On the plane it was bliss, a thunderstorm we had to pass straight through notwithstanding. I copied my indifference to the buffeting storm from Nelson. Apparently I was being a fool, because when the pilot left the control cabin and came back past us to leave, his face was chlorotic. Being with Nelson then was like being with a distracted older brother. There had been no real sex since Tikwe, and this felt almost like a kinship prohibition to me now. I began to be generally hopeful. In the plane I confessed I’d left most of his emperor of ice cream wardrobe, his vanilla vests, tops, and pants, behind, except of course for what he was wearing. Everything else was his regular gear. He smiled about it, but in fact it wouldn’t take me long to find there was some slyness afoot, because he’d packed his own supply of white raiment without telling me about it.

With us on the plane was another medical evacuee, an Indian shop-owner who’d been on holiday at Island Safari Lodge in Maun. He’d been bitten by a hippo, or rather the aluminum skiff he’d been cruising in had, and he’d been injured. He was met by a throng of family and friends, the matrons wearing the most unflattering garment ever to befall the female midriff. There was no one to meet us, which should have been a relief. I’d worked hard for it to be that way. But at the same time I felt a tremor of disgust with the world that somehow the fate of this man, my beloved man, hadn’t come to somebody’s attention in Gabs, because something was seriously wrong with him and he was important.

Time Is an Ape

I thought I should give silence and sequestration and nonconfrontation at least a week. That is, I created a vacation from everything for us.

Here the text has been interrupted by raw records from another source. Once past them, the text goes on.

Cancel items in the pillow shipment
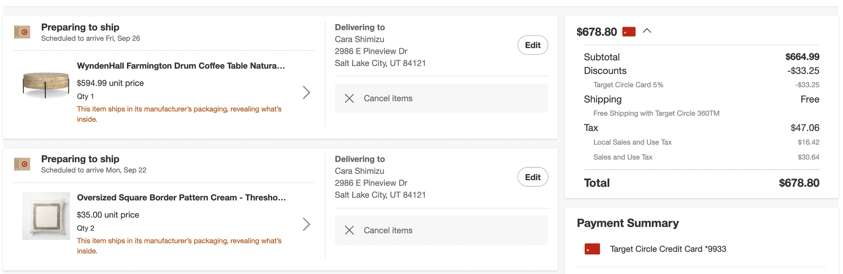Screen dimensions: 843x274 point(388,230)
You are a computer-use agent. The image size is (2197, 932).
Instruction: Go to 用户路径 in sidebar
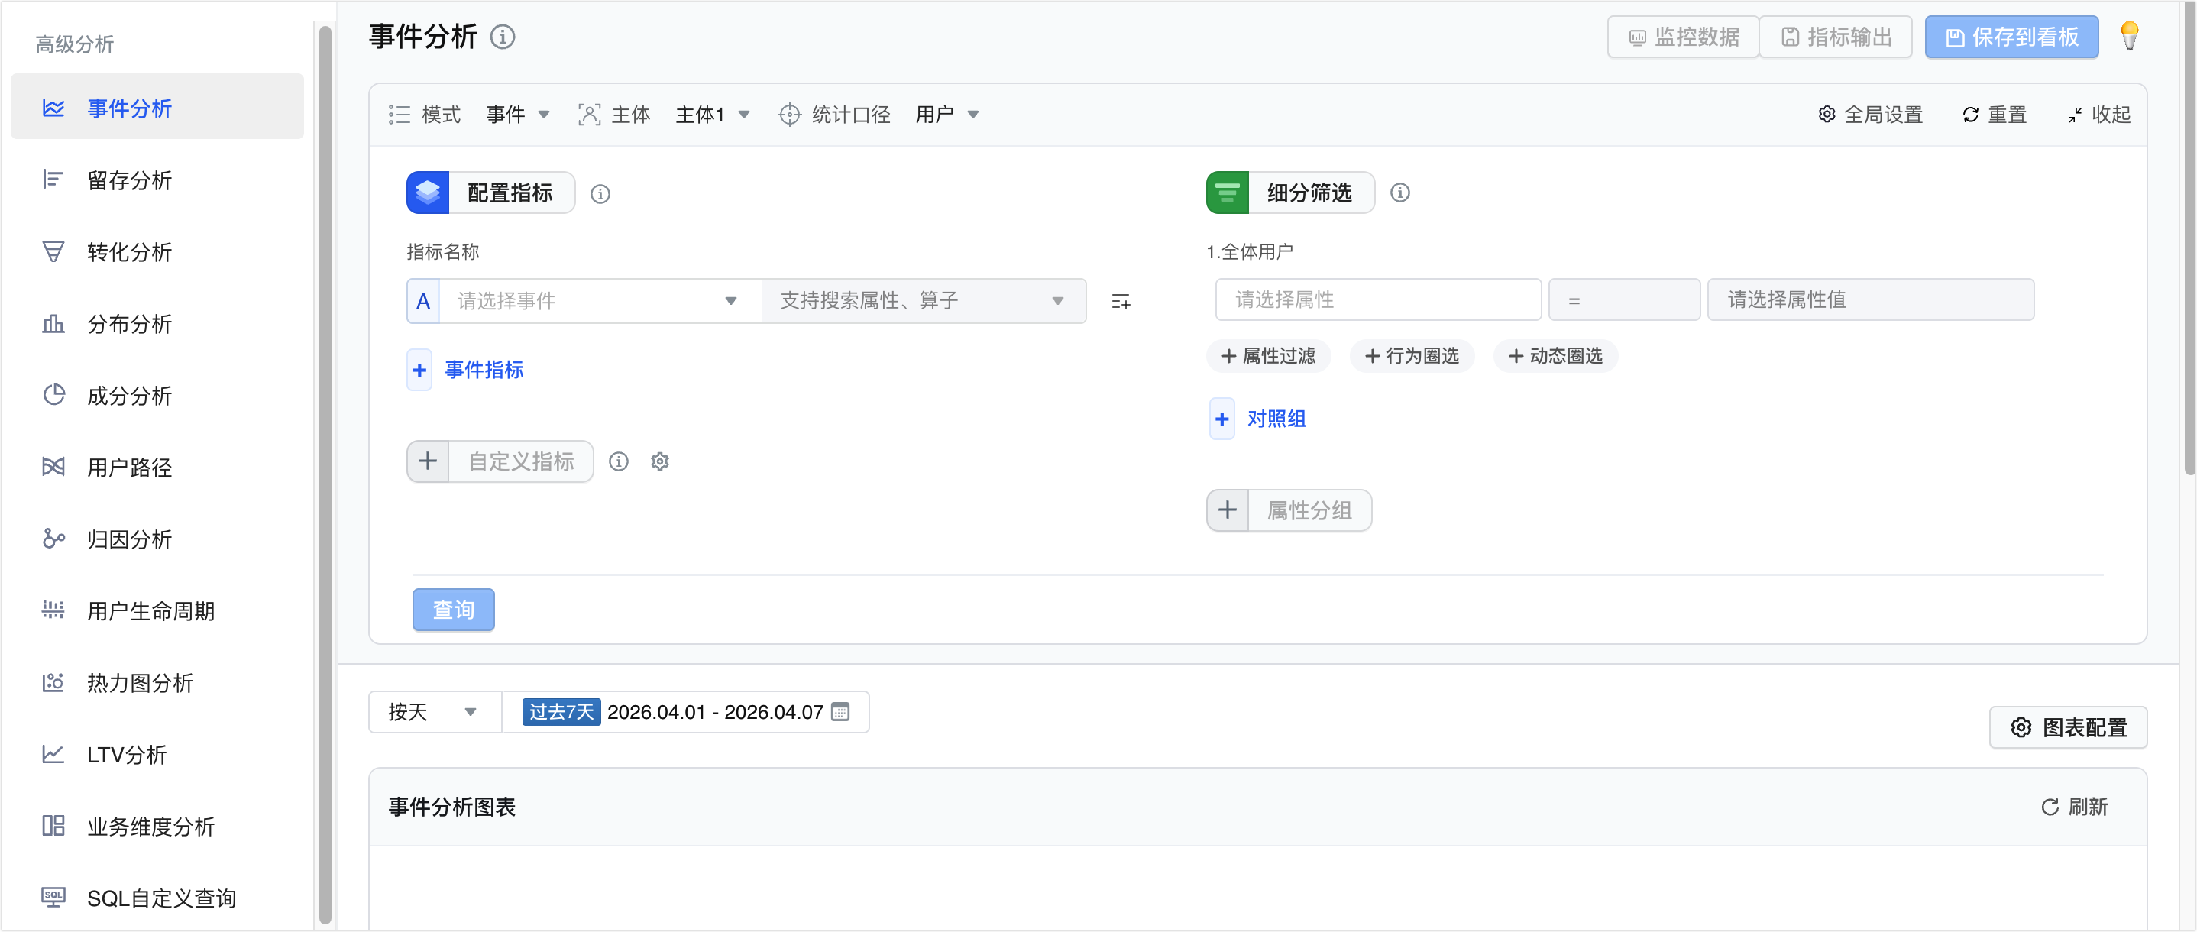coord(130,467)
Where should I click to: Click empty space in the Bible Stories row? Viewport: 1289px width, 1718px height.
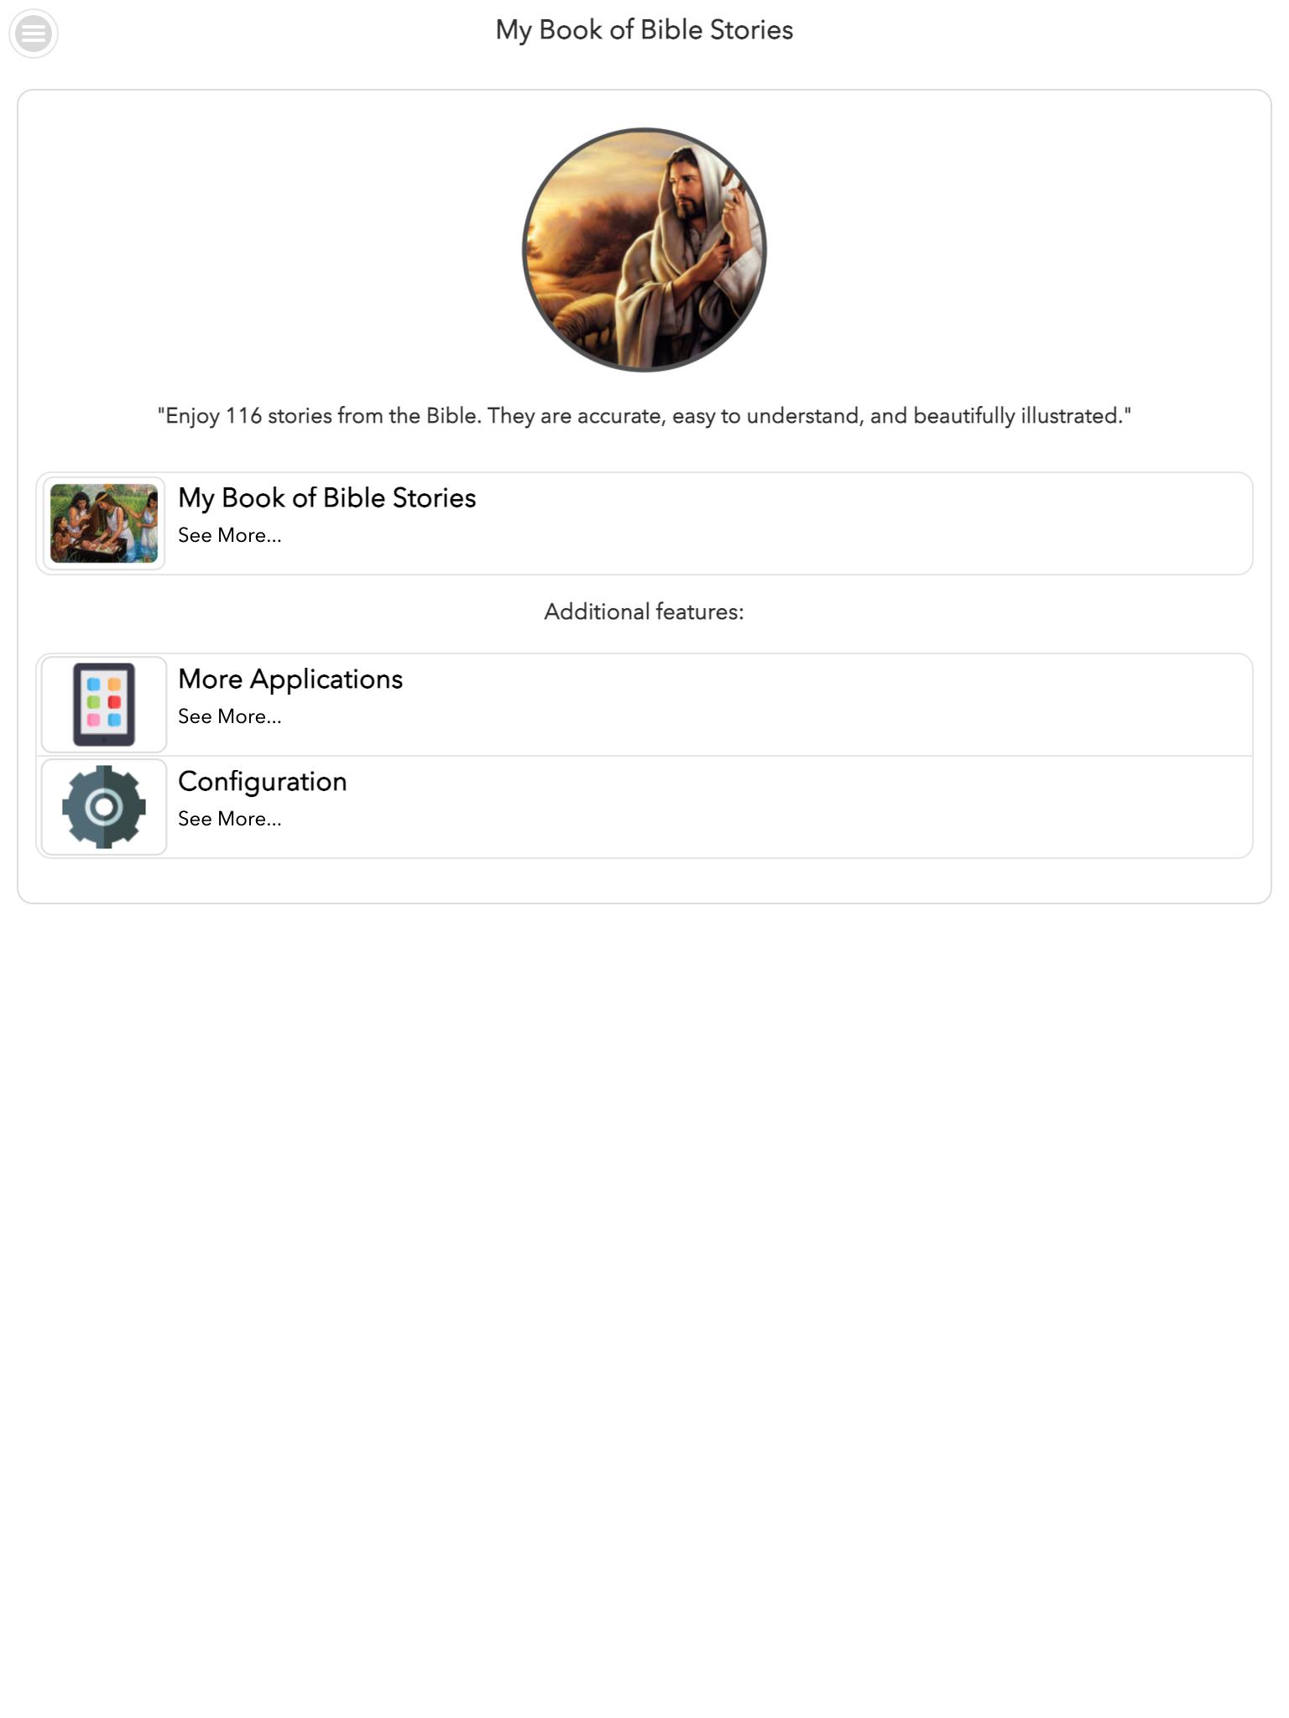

There was only nominal pressure from Nelson for me to try to line up something for us in his old haunts in the Old Naledi squatter settlement. We spent one night in the President Hotel and by checkout time the next day I had a leave house for us for a month or maybe more. It was a big, lavish, newish walled layout assigned to the American embassy’s admin officer, who was away on a short course in Mauritius with his family. There was a cook and a yardman. The swimming pool was empty in deference to the drought, which had been ferocious in Gaborone. Tsau seemed succulent, almost, compared to Gabs. I mentioned to someone from Meteorology how well Tsau had done with rainfall, and he seemed dubious. He quoted me the figures from Maun, which were much lower. The implication was that I was telling him fairytales. Everyone around the embassy was extremely glad to see me. I had apparently done a superb job of ingratiating myself earlier on. Helpfulness toward me reigned. Of course a part of it was that the embassy wanted to get au courant with the mysterious Denoon’s activities. But they were proper. They knew all about the privacy agreements he’d extracted from the Ministry of Local Government and Lands. But the embassy was indirectly providing our housing, after all, so it was not untoward for people like the pol-econ officer or the USAID director to drift by. The yardman turned them away, according to our instructions. Nelson wasn’t ready to see anyone yet.